Brain-in-a-VAT Theory
Brain in a Vat
“Brain in a jar” or the isolated brain
In philosophy, the brain in a vat (BIV) is a scenario used in a variety of thought experiments intended to draw out certain features of human conceptions of knowledge, reality, truth, mind, consciousness, and meaning. This is an updated version of Rene Descartes “Evil Demon” thought experiment originated by Gilbert Harman. If youre new to this podcast then I recommend listening to the episode about consciousness and self-identity to get another perspective of Rene Descartes’s philosophies regarding identity and the naturalization of the soul.
This philosophical thought-piece is common in science fiction stories as it outlines a scenario in which a mad scientist, machine, or other entity might remove a person’s brain from the body, suspend it in a vat or life-sustaining liquid, and connect its neurons by wires to a supercomputer which would provide it with electrical impulses identical to those the brain normally receives.
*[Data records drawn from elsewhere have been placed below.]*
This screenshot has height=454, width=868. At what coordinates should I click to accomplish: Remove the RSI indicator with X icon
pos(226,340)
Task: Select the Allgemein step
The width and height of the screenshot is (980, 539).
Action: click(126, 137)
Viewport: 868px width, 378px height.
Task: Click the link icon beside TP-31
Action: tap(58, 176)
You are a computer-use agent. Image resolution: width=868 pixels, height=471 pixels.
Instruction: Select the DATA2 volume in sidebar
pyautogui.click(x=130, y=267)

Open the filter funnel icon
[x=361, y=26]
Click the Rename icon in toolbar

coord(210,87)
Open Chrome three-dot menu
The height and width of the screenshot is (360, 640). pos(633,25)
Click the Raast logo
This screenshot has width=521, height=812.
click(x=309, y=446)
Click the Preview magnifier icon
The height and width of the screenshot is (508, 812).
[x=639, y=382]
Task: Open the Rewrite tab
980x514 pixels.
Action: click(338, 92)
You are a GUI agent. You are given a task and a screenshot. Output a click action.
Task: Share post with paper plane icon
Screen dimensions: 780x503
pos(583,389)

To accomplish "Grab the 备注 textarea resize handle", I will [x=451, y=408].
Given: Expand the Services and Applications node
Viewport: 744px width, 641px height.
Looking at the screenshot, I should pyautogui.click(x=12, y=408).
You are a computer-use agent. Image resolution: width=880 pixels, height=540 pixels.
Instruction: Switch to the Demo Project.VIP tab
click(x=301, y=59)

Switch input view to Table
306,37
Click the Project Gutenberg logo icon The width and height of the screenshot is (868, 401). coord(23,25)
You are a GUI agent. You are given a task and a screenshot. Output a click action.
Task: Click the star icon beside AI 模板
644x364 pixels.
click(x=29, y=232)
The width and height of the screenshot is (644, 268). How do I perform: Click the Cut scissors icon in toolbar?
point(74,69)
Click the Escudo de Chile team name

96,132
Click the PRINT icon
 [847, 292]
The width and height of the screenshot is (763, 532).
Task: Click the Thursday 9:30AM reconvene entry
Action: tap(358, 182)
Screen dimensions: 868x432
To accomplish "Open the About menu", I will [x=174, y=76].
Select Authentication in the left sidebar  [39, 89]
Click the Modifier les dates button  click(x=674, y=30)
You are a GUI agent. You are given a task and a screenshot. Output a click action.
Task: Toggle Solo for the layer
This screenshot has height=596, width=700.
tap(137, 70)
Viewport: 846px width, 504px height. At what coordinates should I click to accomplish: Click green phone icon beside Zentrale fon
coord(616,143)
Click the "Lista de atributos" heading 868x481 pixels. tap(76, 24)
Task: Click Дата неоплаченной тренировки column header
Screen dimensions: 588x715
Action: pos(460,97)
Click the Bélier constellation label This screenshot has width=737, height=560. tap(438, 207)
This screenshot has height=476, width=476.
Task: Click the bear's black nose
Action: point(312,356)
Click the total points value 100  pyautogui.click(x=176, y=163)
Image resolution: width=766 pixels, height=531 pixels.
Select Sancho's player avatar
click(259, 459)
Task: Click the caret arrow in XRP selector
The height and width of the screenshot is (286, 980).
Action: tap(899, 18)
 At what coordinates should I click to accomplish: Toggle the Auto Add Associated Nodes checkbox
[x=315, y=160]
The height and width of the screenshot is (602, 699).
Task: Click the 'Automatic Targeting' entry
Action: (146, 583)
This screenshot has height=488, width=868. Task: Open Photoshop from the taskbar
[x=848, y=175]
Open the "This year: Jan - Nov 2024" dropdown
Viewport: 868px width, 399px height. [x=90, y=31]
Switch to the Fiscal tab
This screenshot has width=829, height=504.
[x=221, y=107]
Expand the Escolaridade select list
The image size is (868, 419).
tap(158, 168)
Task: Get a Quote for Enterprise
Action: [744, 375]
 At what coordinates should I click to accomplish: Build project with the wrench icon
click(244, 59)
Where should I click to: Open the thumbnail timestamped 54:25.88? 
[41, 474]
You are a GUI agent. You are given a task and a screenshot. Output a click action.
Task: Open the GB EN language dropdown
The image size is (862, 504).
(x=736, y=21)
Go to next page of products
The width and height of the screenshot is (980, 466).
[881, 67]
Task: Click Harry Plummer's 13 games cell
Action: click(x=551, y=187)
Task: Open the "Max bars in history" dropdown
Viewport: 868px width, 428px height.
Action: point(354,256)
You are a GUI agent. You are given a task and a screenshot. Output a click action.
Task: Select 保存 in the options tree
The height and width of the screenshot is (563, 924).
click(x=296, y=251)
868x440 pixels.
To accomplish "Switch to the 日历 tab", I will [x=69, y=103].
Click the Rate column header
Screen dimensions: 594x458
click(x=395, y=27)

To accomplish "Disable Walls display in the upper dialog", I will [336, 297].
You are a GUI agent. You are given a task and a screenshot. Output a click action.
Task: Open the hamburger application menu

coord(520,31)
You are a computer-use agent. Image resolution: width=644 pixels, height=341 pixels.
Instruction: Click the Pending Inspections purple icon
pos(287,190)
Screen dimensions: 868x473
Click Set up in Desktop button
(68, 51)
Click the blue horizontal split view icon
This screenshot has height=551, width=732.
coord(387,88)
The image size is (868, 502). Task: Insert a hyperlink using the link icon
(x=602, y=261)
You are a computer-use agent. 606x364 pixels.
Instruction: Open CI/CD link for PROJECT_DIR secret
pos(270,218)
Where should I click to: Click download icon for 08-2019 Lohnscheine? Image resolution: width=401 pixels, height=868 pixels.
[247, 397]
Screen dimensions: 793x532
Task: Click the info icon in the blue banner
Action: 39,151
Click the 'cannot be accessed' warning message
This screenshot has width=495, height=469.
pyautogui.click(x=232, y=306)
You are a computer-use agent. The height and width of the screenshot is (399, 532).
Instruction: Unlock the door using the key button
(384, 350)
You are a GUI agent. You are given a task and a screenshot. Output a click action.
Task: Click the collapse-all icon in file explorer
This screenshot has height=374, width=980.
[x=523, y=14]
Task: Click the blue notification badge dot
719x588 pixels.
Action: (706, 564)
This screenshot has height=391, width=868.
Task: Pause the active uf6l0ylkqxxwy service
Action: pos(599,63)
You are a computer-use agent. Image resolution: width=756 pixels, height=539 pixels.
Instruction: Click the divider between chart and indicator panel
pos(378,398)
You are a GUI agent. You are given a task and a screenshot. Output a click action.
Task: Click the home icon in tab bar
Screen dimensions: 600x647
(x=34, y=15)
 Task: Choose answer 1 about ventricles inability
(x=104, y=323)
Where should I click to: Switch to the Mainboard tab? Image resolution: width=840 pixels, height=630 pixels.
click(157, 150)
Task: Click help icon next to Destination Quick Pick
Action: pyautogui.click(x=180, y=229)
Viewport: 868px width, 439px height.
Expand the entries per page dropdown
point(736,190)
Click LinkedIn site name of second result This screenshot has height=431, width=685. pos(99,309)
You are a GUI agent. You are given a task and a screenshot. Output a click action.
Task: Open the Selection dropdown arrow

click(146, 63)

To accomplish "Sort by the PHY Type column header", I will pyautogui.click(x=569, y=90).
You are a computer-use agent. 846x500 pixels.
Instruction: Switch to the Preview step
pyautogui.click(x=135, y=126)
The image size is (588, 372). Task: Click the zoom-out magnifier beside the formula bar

If we were to classify this mad scientist as a god or higher entity, perhaps Extraterrestrial beings or beings in a higher dimension of reality. If this is so, I theorize that this allows the controller to observe all scenarios for a decision we make in a realities timeline which then branches off into billions if not trillions of possible outcomes, thus rendering each outcome a possible choice for the entity to follow in order to complete their experiment.
In some stories, the super computer would then be simulating reality (and appropriate responses to the brain’s own output) and the ‘disembodied” brain would continue to have perfectly normal conscious experiences, such as those of a person with an embodied brain, without these being related to objects or events in the real world.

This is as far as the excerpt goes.